The argument for the flat tax focuses on several arguments:
1. It eliminates special- interests by treating all taxpayers equally. Taxpayers will no longer be able to "scam the system by hiring enough lawyers, accountants and lobbyists."
2. It will boost economic growth by allowing businesses and investors to invest more money (saved by not giving as much money in taxes) into other businesses and ventures.
3. It eliminates the capital gains tax, the estate tax (other people call it the "death tax"), and double taxes on savings (taxed once when you earn it and it's deposited into the bank and then twice at the end of the year as part of your income though it already is in your bank account).
4. It's amazingly simple. Household income tax forms are now done on a postcard. It also treats all businesses the same: "Microsoft to a hot dog stand would play by the same rules."
Arguments for the progressive tax include:
1. All Americans benefit from two of our government's responsibilities, protection (police, firefighters, public health, military) and empowerment (roads, public education, banking system for loans and economic stability, SEC for the stock market, courts, national parks, public buildings, etc.), and they should be available to everyone. We are financially responsible to maintain these so that they may be used for the common good. These protections are maintained through taxes.
2. The wealthy (corporations, investors and other wealthy individuals) pay more into the system because "our taxes create and sustain, [and] empower the wealthy in myriad ways to create their wealth." In other words, they have benefited from the system in place, they should pay to maintain it.
"Consider Bill Gates...Though he has undoubtedly benefited from his unusual
intelligence and business acumen, he could not have created or sustained his
personal wealth without the common wealth [of the United States]. The legal
system protected Microsoft's intellectual property and contracts. The
tax-supported financial infrastructure (phones, electricity, Internet) enabled
him to access capital markets and trade his stock in a market in which investors
have confidence. He built his company with many employees educated in public
schools and universities. Tax-funded research helped develop computer science
and the internet..." and so on.
3. The wealthy are morally obligated to sustain the American system b/c they benefit more from it than the average American. "Ordinary people rarely use the courts; most of the courts are used for corporate law and contract disputes." Therefore, the rich pay more than the poor or middle class b/c the rich utilize the system more often to create and sustain their wealth.
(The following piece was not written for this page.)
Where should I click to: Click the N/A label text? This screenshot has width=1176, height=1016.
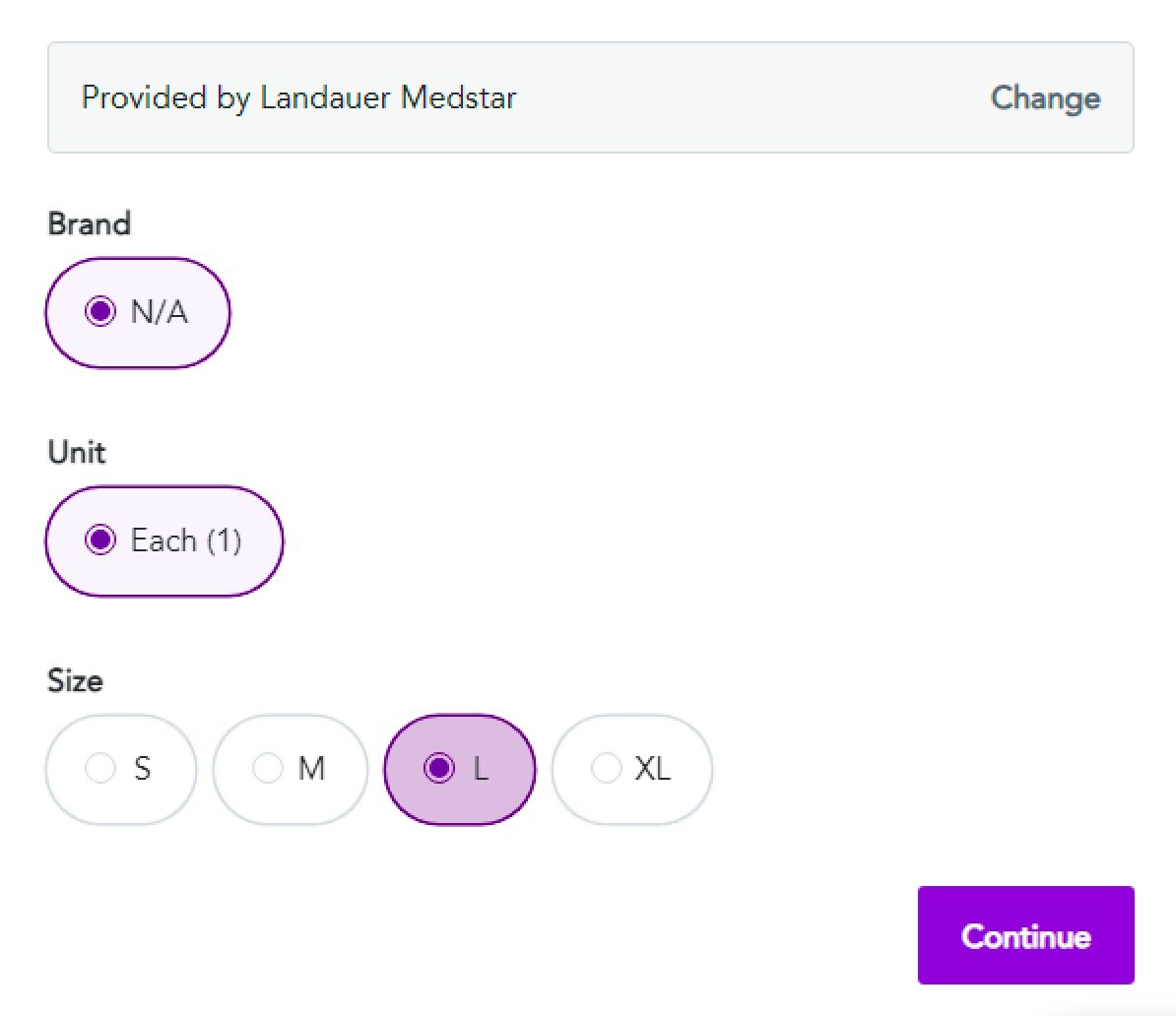click(159, 312)
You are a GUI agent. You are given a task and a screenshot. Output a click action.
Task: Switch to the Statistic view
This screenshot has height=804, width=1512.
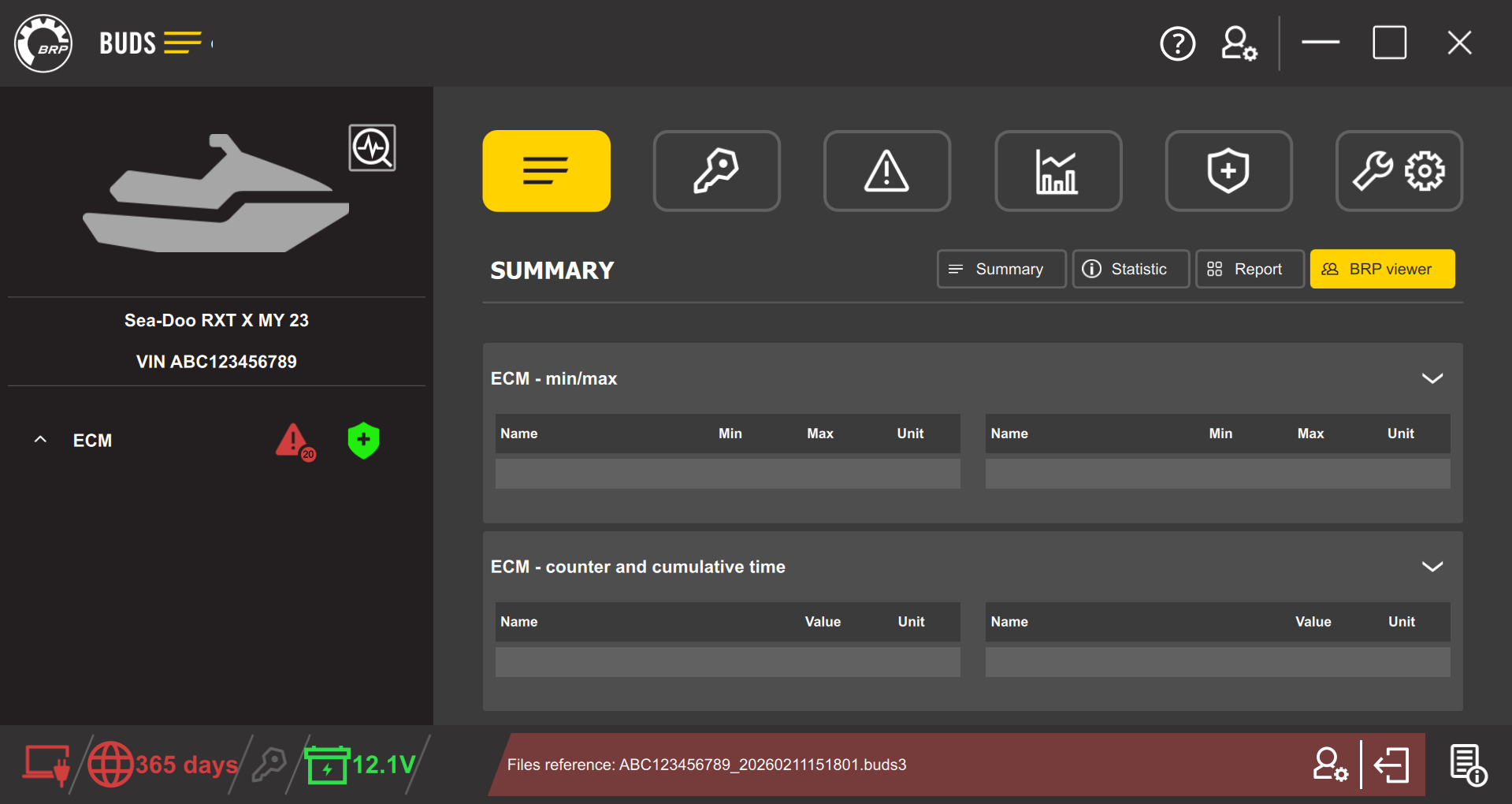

So, I think we have two very persuasive arguments here, but I think we're missing the real questions that we should be asking. The questions we should be asking are:
1. What are we spending our money on?
2. Why are we spending so much of our money instead of letting the American people spend it? 3. Why do we have such a huge national debt?
4. What can we do about it? Are you willing to take on this muckraking project w/ me?
We can educate Groves H.S. about the amount of money spent by our government. We can pressure our Congressmen and women about spending too much. You are the future voters. Get educated now about the National Debt.